━━━ Source extract
# Felicia's BESTEST Christmas Present - RSM130 SEAHORSE tank!!!



## SeaHorse_Fanatic (Apr 22, 2010)

So, Felicia is another reefer-in-training and she's been wanting either jellyfish, an octopus tank or seahorses. Guess which one I decided to set up for her as her Christmas present (hint - look at my screen-name)

An ex-reefer friend pmed me on Tuesday about a RSM he wanted to sell. Went over there 3:00pm Wednesday out in Kits area. Tank was dirty and had been sitting dry, but uncleaned since being drained several months ago. Brought it home and scrubbed it down and hosed it off. Washed a half bucket of sand outside as well.

Here's what the empty tank looked like when I got it home.










Had a 50g barrel of sw mixed and ready for a water change so placed the washed tank on stand. Added sand and placed bowl on sand before pumping in roughly half newly mixed water (3 days mixing) and half water from my 165g reef.

Added fully cured live rock (been sitting in my sump for months) and continued filling up tank.

Plugged in all the equipment and made sure tank was running properly.

Added some macro algae and a few frags. Went out to J&L to pick up a couple of "ponies" for Felicia that Jeff had saved for me (thanks Jeff & John at J&L).

Full tank with stand shots:



















And here they are:



















Two yellow females but I can't remember what species they were listed at although the same "looking" seahorses at King Ed's were listed as captive bred Kudas.

Thanks for looking.

Anthony


----------



## monkE (Aug 4, 2010)

beautiful tank Anthony! Great gift idea, though i would love to see someone try to house an octopus! the horses look gorgeous


----------



## SeaHorse_Fanatic (Apr 22, 2010)

I have a plan for a proper "escape-proof" octopus tank but really octopi are boring as pets since they hide in a cave 99% of the time. Only fun time is when you drop in a live shore crab for its meal. That's exciting. Used to have an octopus for almost a year back in 2002-2003 before we moved. Octopus only live a year max, while my oldest seahorse was 2.5 years (usually 2 years life-span in the wild).


----------



## fraggalrock (Apr 21, 2010)

they are awesome!!


----------



## Chappy (Apr 21, 2010)

"....jellyfish, an octopus tank or seahorses."

Sounds like an AWESOME s/w community tank 

When you do something, you do it up good, don't cha! Very, very nice. When I was a little kid, I always thought seahorses were the underwater version of a unicorn - they just seem magical to me for some reason.
━━━━━━
━━━ Data excerpts
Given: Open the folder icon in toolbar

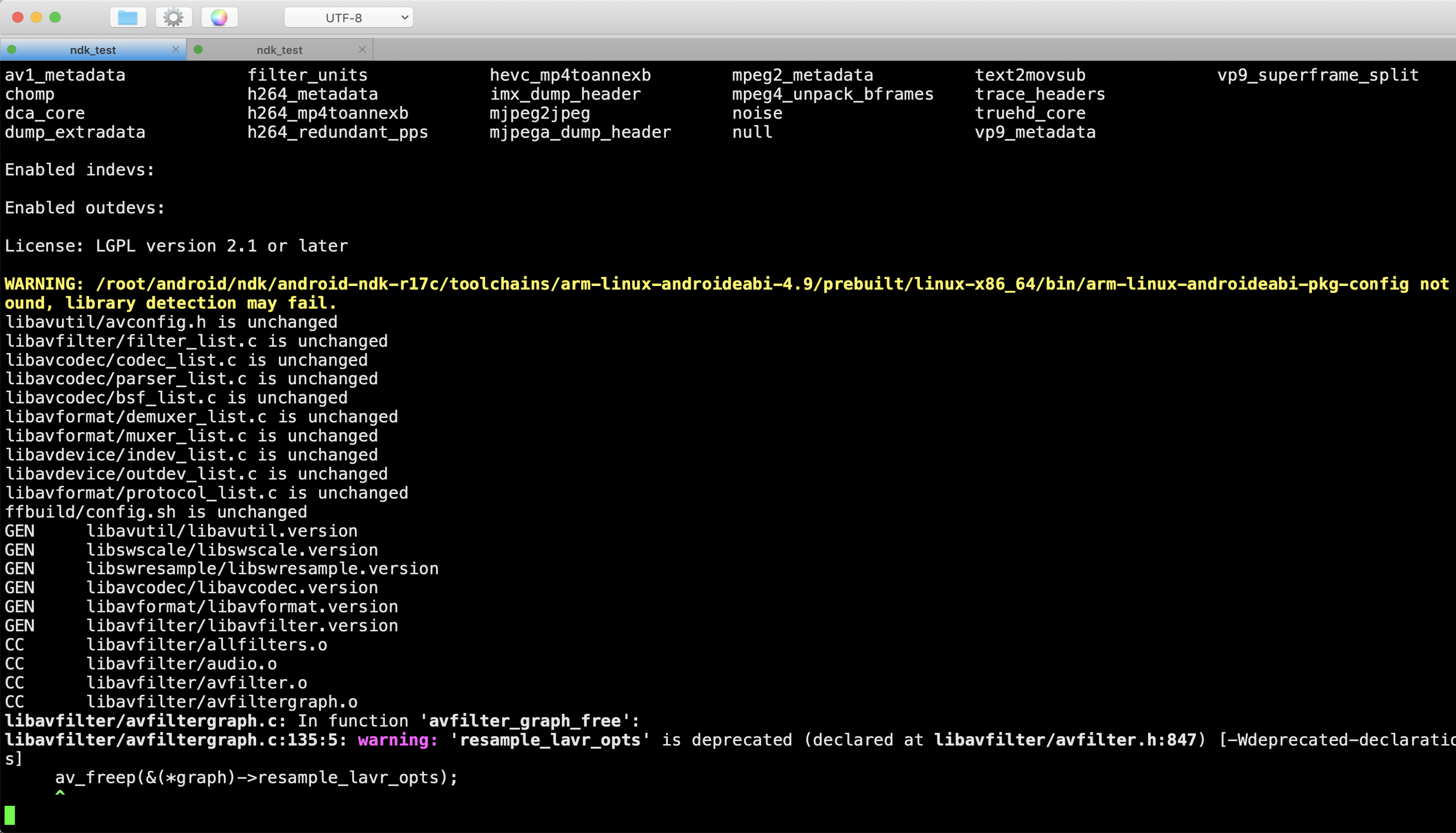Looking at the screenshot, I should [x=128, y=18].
━━━━━━
━━━ Data excerpts
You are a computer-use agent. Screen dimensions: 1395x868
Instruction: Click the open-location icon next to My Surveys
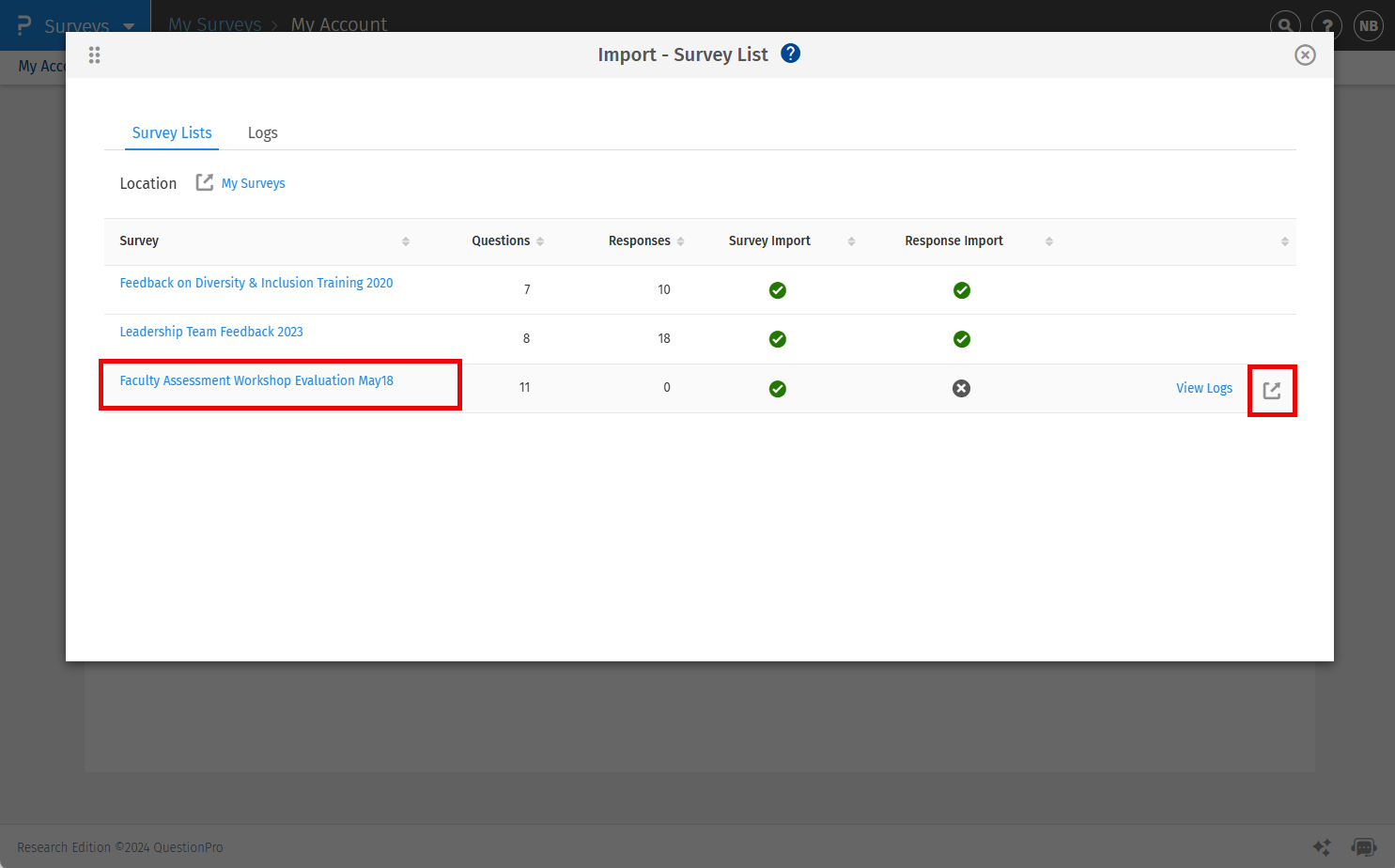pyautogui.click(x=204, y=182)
━━━━━━
Written instruction: Can you return, word for word, the part of the seahorse tank thread running from "An ex-reefer friend" up to and including "my 165g reef."? The listing has no connection to the seahorse tank thread.

Answer to this task:
An ex-reefer friend pmed me on Tuesday about a RSM he wanted to sell. Went over there 3:00pm Wednesday out in Kits area. Tank was dirty and had been sitting dry, but uncleaned since being drained several months ago. Brought it home and scrubbed it down and hosed it off. Washed a half bucket of sand outside as well.

Here's what the empty tank looked like when I got it home.










Had a 50g barrel of sw mixed and ready for a water change so placed the washed tank on stand. Added sand and placed bowl on sand before pumping in roughly half newly mixed water (3 days mixing) and half water from my 165g reef.